Work instructions
Starting with the line containing "Where should I click to: Select option" and going on through the line containing "This screenshot has width=654, height=421.", return the lines of the data below exactly, and only those.

Entries supplied
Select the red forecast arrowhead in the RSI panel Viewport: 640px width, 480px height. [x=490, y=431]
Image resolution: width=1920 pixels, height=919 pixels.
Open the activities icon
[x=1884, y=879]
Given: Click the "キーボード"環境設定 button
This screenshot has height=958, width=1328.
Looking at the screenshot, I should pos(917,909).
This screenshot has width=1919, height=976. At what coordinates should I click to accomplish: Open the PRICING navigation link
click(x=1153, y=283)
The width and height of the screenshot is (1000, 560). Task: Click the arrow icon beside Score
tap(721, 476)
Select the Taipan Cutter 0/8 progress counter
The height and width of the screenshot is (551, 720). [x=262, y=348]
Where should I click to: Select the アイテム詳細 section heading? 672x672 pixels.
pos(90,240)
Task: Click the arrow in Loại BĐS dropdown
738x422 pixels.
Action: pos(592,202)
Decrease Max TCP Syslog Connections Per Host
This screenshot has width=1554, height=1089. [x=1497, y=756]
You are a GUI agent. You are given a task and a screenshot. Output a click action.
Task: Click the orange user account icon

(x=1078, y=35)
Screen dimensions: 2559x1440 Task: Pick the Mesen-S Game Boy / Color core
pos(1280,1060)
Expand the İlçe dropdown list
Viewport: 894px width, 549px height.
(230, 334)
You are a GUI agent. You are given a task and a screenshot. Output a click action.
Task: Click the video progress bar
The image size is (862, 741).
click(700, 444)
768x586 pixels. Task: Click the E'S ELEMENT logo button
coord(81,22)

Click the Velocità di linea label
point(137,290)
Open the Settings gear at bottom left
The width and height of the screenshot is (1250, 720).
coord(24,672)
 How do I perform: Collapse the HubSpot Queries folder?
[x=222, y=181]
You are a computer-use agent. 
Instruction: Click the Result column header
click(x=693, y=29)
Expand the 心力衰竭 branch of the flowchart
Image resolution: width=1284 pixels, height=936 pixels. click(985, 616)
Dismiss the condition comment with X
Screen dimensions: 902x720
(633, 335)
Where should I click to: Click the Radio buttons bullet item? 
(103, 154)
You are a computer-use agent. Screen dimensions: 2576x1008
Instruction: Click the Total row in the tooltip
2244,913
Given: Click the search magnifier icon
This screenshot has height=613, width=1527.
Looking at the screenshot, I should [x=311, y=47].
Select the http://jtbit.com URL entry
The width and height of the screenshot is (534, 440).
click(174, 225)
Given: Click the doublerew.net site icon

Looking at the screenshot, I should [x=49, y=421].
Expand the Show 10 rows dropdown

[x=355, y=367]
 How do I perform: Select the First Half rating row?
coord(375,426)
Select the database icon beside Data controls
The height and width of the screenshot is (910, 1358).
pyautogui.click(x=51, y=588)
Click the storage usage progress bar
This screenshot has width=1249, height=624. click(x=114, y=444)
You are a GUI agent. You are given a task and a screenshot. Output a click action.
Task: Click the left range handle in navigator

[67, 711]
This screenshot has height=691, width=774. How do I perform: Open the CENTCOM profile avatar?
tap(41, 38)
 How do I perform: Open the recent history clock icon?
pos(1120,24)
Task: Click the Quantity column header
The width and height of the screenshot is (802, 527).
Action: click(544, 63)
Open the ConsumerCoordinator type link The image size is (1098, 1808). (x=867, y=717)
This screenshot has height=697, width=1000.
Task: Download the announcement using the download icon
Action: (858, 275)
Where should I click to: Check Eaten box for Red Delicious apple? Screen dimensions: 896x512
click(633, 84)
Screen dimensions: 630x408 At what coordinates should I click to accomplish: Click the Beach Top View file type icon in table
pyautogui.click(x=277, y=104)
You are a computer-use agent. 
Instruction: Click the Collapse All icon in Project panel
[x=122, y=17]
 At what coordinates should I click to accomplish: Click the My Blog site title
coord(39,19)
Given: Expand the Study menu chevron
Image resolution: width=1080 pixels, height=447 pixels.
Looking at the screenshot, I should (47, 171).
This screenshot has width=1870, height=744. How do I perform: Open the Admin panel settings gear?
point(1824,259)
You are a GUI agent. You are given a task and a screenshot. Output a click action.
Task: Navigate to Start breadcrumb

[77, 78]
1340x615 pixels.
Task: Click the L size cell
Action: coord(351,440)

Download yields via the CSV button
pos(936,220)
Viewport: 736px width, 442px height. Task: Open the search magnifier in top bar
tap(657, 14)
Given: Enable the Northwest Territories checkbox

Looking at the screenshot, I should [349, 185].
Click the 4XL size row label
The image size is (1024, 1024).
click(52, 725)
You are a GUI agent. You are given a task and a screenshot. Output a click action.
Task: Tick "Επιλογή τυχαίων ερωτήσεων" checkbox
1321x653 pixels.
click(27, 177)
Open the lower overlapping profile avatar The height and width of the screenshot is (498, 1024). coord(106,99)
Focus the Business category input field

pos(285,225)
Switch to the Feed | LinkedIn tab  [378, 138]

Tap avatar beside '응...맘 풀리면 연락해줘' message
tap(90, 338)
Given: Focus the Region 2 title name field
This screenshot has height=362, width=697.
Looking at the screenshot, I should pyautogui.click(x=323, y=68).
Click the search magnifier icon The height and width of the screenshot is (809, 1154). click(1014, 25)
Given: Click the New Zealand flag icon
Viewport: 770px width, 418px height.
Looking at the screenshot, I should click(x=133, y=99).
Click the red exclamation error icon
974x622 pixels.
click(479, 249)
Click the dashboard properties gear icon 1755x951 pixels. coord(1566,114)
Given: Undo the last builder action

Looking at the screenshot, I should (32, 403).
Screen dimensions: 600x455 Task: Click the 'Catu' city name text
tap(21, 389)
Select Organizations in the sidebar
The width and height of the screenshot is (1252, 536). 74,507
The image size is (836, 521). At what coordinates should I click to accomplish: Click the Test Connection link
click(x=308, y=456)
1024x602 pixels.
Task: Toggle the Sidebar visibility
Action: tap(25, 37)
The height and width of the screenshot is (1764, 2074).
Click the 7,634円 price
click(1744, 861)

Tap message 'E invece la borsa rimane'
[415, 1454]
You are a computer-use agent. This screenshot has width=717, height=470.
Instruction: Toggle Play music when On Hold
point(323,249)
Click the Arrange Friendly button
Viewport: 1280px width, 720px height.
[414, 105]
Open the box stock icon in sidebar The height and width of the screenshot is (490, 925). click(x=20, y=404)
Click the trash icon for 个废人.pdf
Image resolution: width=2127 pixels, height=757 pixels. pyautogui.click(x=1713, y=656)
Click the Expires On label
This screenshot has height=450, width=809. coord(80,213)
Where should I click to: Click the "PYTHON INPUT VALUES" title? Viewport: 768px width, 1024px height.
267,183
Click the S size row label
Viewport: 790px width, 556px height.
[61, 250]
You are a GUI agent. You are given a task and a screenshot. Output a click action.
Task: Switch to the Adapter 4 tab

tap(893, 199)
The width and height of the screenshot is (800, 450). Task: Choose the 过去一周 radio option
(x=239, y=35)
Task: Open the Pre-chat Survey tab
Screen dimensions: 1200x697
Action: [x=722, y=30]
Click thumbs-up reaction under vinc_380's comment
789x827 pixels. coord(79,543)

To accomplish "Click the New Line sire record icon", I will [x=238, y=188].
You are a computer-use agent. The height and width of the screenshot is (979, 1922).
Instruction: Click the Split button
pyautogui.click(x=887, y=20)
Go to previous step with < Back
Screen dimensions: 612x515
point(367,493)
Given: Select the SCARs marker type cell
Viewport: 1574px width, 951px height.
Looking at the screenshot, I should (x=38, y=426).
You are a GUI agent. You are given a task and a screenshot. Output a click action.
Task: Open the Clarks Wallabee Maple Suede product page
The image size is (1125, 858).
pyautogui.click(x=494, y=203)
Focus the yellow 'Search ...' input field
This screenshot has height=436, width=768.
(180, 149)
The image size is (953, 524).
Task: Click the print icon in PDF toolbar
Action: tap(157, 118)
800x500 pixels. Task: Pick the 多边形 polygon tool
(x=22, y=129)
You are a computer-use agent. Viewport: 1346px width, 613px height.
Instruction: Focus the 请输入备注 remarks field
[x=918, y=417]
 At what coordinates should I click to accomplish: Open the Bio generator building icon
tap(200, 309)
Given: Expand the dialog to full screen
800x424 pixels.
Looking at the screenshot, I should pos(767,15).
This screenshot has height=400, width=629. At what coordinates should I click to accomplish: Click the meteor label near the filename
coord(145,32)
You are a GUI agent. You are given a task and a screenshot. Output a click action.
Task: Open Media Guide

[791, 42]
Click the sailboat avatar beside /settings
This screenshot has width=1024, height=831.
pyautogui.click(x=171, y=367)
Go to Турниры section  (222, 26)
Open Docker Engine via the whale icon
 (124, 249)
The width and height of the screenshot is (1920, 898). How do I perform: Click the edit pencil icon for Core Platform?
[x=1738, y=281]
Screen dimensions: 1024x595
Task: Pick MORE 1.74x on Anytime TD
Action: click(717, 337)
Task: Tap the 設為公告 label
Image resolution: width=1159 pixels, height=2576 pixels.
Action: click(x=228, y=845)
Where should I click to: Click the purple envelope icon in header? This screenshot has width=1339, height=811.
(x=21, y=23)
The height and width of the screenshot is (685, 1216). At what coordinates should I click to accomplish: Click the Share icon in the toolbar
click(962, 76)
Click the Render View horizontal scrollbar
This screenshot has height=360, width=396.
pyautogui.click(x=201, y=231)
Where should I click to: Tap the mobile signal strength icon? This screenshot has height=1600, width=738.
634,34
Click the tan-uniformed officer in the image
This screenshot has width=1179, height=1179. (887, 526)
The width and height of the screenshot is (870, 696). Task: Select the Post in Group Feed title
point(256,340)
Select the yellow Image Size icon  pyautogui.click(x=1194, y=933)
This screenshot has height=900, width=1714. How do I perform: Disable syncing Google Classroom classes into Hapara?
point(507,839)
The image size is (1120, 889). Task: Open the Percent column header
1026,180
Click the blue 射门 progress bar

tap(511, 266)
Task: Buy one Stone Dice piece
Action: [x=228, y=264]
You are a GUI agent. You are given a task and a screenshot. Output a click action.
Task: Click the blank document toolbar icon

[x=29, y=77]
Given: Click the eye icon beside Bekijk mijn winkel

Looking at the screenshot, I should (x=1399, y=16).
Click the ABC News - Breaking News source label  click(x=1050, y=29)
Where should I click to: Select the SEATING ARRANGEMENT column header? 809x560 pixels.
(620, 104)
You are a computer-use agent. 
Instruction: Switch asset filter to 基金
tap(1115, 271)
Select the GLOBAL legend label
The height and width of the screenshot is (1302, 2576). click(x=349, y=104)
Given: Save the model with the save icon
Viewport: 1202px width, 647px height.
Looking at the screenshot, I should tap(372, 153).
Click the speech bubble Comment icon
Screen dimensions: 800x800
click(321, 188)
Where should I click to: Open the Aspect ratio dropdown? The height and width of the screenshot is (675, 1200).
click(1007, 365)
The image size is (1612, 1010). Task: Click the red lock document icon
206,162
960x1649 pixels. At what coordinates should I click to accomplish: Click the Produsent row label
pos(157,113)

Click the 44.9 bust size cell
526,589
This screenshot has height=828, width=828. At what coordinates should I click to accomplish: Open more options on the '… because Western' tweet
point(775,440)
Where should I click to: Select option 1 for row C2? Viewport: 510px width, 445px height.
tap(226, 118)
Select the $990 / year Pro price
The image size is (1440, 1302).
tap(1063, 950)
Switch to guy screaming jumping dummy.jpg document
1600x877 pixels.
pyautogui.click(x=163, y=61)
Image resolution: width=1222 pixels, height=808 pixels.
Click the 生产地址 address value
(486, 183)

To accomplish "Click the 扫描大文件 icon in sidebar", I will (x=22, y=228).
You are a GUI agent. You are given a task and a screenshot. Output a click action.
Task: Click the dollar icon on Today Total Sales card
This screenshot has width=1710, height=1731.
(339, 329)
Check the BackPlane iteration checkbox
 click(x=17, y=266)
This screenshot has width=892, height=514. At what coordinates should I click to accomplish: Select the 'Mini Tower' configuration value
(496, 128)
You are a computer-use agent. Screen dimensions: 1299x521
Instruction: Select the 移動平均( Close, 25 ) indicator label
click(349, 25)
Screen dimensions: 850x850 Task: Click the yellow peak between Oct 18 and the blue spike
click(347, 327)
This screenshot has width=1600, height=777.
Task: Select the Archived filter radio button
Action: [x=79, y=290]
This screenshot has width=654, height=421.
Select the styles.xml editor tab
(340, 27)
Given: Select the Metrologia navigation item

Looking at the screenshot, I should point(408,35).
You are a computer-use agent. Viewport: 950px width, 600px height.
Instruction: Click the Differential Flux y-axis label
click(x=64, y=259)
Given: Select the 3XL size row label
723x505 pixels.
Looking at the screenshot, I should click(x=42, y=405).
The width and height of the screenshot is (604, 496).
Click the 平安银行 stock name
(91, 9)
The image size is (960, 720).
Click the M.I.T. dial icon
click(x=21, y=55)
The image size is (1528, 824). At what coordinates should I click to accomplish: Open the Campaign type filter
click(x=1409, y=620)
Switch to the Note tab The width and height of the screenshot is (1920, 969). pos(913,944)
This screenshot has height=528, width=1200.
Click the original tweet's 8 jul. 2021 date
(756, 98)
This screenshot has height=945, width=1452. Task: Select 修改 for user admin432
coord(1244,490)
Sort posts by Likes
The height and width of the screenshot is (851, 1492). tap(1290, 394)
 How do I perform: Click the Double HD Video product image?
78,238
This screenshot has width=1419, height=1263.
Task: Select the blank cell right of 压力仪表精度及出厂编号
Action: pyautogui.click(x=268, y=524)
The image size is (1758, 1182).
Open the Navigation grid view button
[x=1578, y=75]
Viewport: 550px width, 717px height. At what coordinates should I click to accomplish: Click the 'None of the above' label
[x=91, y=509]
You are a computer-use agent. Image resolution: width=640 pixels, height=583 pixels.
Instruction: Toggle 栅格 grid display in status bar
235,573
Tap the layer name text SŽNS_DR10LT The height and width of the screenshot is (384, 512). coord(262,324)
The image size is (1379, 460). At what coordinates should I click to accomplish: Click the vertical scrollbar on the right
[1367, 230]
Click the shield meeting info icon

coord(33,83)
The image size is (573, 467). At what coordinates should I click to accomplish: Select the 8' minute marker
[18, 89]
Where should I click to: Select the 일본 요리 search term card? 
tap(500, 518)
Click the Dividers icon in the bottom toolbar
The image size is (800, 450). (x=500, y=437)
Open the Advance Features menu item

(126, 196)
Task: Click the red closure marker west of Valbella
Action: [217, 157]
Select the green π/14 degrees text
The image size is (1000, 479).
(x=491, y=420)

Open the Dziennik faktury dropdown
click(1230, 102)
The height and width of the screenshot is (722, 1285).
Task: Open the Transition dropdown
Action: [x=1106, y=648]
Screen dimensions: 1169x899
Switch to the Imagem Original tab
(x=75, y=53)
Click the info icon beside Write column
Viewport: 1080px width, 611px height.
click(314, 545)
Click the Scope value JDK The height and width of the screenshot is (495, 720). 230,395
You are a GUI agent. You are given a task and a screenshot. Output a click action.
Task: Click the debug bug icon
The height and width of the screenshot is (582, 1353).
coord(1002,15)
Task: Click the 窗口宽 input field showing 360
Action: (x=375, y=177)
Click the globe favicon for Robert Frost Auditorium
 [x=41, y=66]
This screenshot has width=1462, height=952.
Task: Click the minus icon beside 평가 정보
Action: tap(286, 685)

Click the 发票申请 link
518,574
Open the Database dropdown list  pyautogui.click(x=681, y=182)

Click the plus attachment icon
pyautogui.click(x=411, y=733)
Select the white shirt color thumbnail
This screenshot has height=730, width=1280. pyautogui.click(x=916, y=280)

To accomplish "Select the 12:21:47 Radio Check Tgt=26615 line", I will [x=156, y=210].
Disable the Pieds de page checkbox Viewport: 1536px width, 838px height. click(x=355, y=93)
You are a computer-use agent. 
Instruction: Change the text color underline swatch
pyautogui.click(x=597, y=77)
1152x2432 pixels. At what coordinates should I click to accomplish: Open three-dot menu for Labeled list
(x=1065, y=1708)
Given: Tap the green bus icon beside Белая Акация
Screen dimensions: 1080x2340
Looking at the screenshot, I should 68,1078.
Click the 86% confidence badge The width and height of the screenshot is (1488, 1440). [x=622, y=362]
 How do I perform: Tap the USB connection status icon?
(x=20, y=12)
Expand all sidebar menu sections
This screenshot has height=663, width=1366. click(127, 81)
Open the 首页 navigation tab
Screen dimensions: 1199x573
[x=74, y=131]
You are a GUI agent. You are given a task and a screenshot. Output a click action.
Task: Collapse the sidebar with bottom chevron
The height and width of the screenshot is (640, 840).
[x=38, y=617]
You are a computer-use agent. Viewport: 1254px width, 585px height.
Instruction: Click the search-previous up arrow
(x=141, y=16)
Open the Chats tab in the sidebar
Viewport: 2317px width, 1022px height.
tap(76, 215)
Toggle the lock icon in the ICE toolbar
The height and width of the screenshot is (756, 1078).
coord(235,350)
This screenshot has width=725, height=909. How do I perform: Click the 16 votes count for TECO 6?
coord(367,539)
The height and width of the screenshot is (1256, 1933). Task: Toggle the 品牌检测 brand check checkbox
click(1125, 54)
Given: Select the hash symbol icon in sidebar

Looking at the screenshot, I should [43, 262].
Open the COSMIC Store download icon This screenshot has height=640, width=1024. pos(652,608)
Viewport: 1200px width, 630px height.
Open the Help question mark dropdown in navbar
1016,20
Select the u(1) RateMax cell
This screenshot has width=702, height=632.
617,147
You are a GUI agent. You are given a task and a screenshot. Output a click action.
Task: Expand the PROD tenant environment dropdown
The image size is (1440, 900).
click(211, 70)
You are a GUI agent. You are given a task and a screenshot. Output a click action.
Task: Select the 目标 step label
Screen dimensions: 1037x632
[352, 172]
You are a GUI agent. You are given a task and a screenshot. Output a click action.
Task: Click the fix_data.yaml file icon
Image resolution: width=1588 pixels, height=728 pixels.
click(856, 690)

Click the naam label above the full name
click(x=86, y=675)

Result for this task
Where should I click to: Select option 1 for row C2? Viewport: 510px width, 445px height.
tap(226, 118)
Select the $990 / year Pro price
The image size is (1440, 1302).
tap(1063, 950)
Switch to guy screaming jumping dummy.jpg document
1600x877 pixels.
pyautogui.click(x=163, y=61)
Image resolution: width=1222 pixels, height=808 pixels.
Click the 生产地址 address value
(486, 183)

To accomplish "Click the 扫描大文件 icon in sidebar", I will (x=22, y=228).
You are a GUI agent. You are given a task and a screenshot. Output a click action.
Task: Click the dollar icon on Today Total Sales card
This screenshot has width=1710, height=1731.
(339, 329)
Check the BackPlane iteration checkbox
 click(x=17, y=266)
This screenshot has width=892, height=514. At what coordinates should I click to accomplish: Select the 'Mini Tower' configuration value
(496, 128)
You are a computer-use agent. Screen dimensions: 1299x521
Instruction: Select the 移動平均( Close, 25 ) indicator label
click(349, 25)
Screen dimensions: 850x850 Task: Click the yellow peak between Oct 18 and the blue spike
click(347, 327)
This screenshot has width=1600, height=777.
Task: Select the Archived filter radio button
Action: [x=79, y=290]
This screenshot has width=654, height=421.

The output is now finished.